Author: Marika Kailaya
Title: i should've destroyed you
'Verse: Nagekawashii; MeYu
Challenge: Chocolate Gelato: 16. Amor vincit Omnia
Toppings/Extras: N/A
Wordcount: 623
Rating: R
A/N: follows
never looked better.
He wakes up slowly, his swollen eyes reluctant to open and let the blinding white light of noon in. His face has the unique, heavy feeling of having been beaten to what he, half-awake, already assumes is a pulp.
Then the light is dampened with a rustle of dark curtains, and his husband's voice pierces through his skull. "You're awake," he remarks.
"I'm alive," Yuku responds. He is shocked that he is able to speak; he distinctly remembers being strangled. And that is the last thing he remembers. He cracks open his eyes all the way, and sees Meki sitting on the edge of the bed beside him, dipping a white cloth into a bowl of water and gently dabbing at Yuku's face with it. It comes back bloody, but to his surprise, that's all: as far as Yuku can tell, he simply has a headache. There aren't any open wounds on his face. His lips aren't even split, though they feel swollen.
He realizes Meki's hands are wrapped thickly with bandages.
"Is it worth it, Kobayashi Meguru?" Yuku murmurs.
"Our marriage?" Meki responds dryly. His voice is rough, and every sound, even the splash of water as Meki rinses out the cloth, hits Yuku's head hard and over-loud, but it is human, the most human it has been in days.
"Healing me," Yuku clarifies.
"O librarian," Meki replies, very quietly, arranging the cloth atop Yuku's forehead, "if our marriage is worth it, then healing you is worth it; this is me, putting out the fires I set in the universe."
Yuku looks up at Meki, noticing the marks of his own fingernails that had scrabbled desperately at Meki's neck; the dark purple bruise that consumes Meki's mouth; the blue-black skin around one eye. These are things Meki has not even made any mortal attempts at healing. He glances around the room, but the light is off, and the curtains have been drawn now. He can't see if Meki has yet cleaned up the blood, or the vomit.
Meki's eyes are no longer ice-blue, white-blue. They are calm and tired and as human as they will ever be.
"You burned yourself," Yuku says, of the bandages.
"I burned you," Meki corrects him. But there aren't any burns on Yuku's body that he can feel.
And then burned yourself, realigning my bones, Yuku thinks, but he doesn't say that. It isn't that he's scared of having his body broken; it is the heartbreak he fears now.
He does not observe, either, that his husband perpetuates a cycle: healing him makes them both less human, which in the end will only make them madder, more needing of magic to save their lives when it goes wrong.
"Where's our son?" Yuku asks, and Meki stretches out beside him on the bed before answering, "Still at Liang's."
"That's all right, then," Yuku says, sighing with relief.
"I couldn't have taken you to the hospital," Meki says, after a moment. "There'd have been...politics. Police. It was easier to do it this way."

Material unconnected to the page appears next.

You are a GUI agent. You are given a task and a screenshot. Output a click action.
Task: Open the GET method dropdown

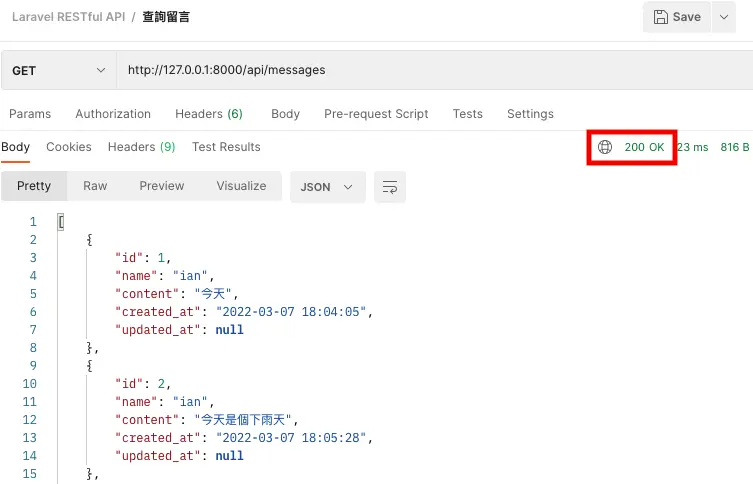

"I can't argue," Yuku says simply, and takes in a long, deep breath. He had been fairly certain one of his ribs was broken; that doesn't seem to be the case now. He lifts his hand to Meki's face, laying his palm against his cheek, and closes his eyes, and calls upon the gods in their graves. His hand burns.
When he opens his eyes, the bruise on Meki's mouth is gone and his eye is no longer swollen. The palm of Yuku's hand feels singed.
"Was that also worth it, my love?" Meki asks him, pressing his own hand to Yuku's chest to cling to a heartbeat.
Yuku closes his eyes again, and smiles. "Yes."